Goffman talks about how we present an idealised version of ourselves, playing up certain aspects, such as trustworthiness, and playing down others: fallibility, effort, compromise, the tricks of the trade. He mentions the ways that doctors try to give the patient a sense of uniqueness and centrality, finding systems to recall telling details from the patient’s life, even when their own memory does not allow this.
This sounds a bit like dishonesty, but Goffman questions whether others can ever see the reality of who we are. In his animated documentary, Ryan, Chris Landreth vividly, and viscerally, portrays how our inner selves might appear without this shielding shell.
The front we present always lies somewhere between cynicism and sincerity, and rarely at either extreme. Furthermore, others expect a certain portrayal of our part in order to believe in us. My play, True Cut, explores what happens when things go wrong in clinical practice, the effects on the patient but also the impact on clinicians. During post-performance discussions a common theme is that many members of the public want to be able to continue to believe in the perfect doctor, focused entirely on their needs as a patient, and incapable of mistakes.

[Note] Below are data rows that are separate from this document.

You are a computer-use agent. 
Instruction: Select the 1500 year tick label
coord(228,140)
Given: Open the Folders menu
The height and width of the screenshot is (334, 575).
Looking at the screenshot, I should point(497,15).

That doctor does not exist.
To the degree that the individual maintains a show before others that he himself does not believe, he can come to experience a special kind of alienation from self and a special kind of wariness of others
But over time there is a tendency for us to internalise the mask that we are portraying, the expectations of our patients and colleagues, and our own assumptions of perfection. This creates a continuous dissonance with the view we get from the inside, with the person we know we are, with the reality of being human. Inevitably, there are times when our understanding, our actions or our thoughts do not measure up to the ideal. Unchecked, this dissonance can lead to feelings of inadequacy, cynicism and emotional overload. What makes this more difficult, is the feeling that we are in this alone: that everyone else has it all together; that it’s only me that experiences doubt and uncertainty, and does stupid things from time to time.

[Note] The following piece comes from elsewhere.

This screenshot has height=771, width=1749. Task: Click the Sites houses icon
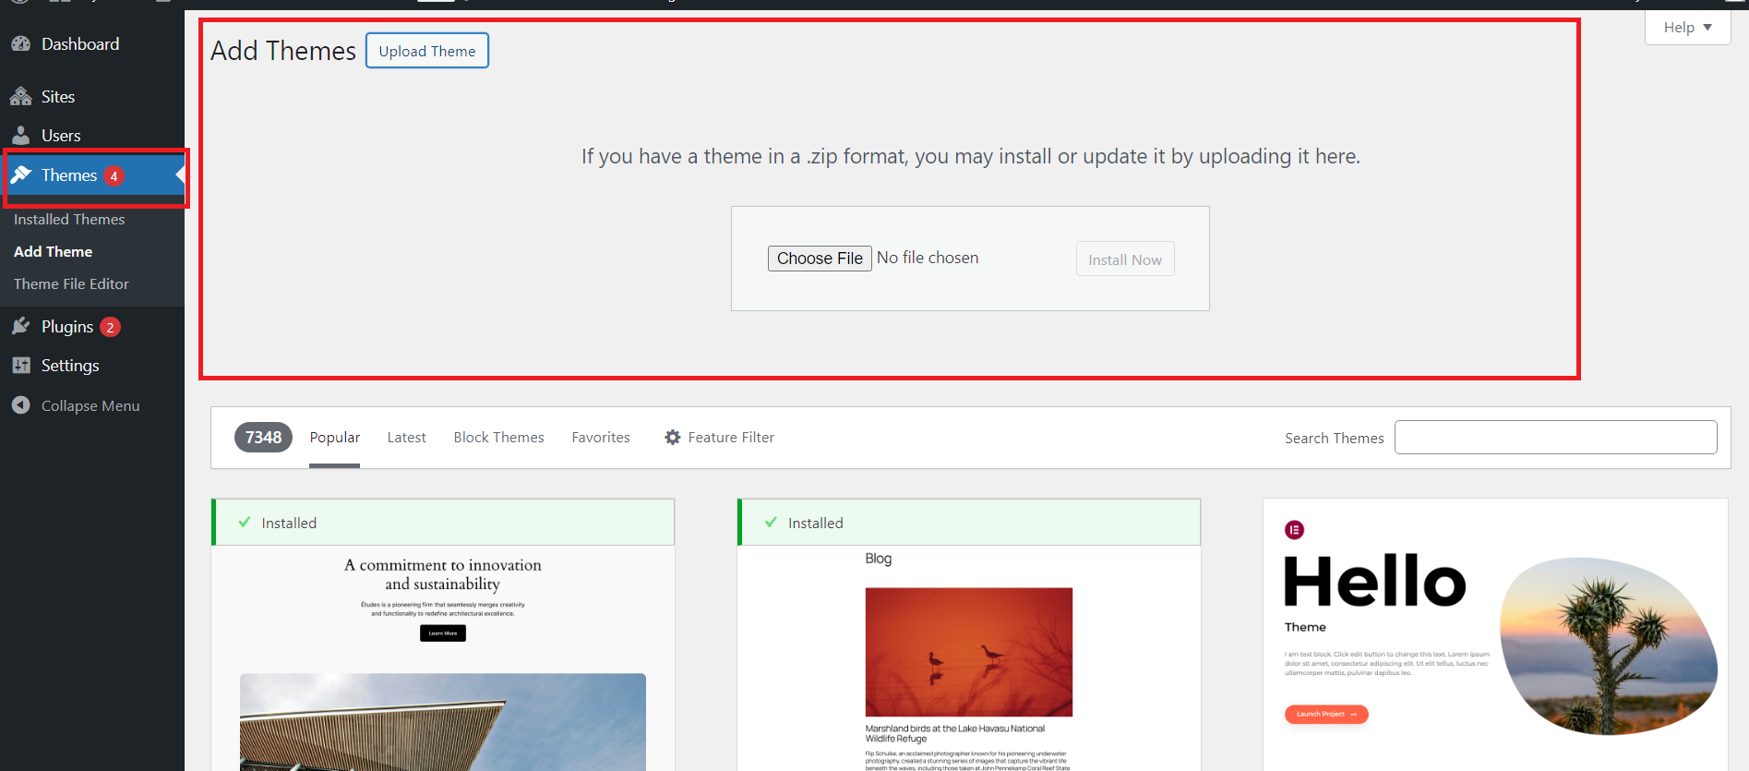[x=20, y=97]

Staff who regularly attend Schwartz Rounds feel less stressed and isolated at work. Listening to colleagues describe the challenges of their work helps to normalise emotions, which are part and parcel of working in healthcare but are often kept under the surface.
Point of Care Foundation
At my hospital I act as clinical lead for Schwartz Rounds. These provide one of the few opportunities—for clinical and non-clinical staff—to start to share these inner views, in a forum that is safe, confidential and non-judgemental. Invited panel members talk about an experience, with the focus on their inner view of events: how they were affected by what happened. The audience is encouraged to respond by sharing the ways that these stories resonate with their own experiences. Those who attend gain an insight into the inner lives of other staff, provide mutual support and begin to develop a shared understanding of our common humanity. The Rounds provide one important route to move away from the isolating effect of comparing our inner view with the outer fronts we see from others.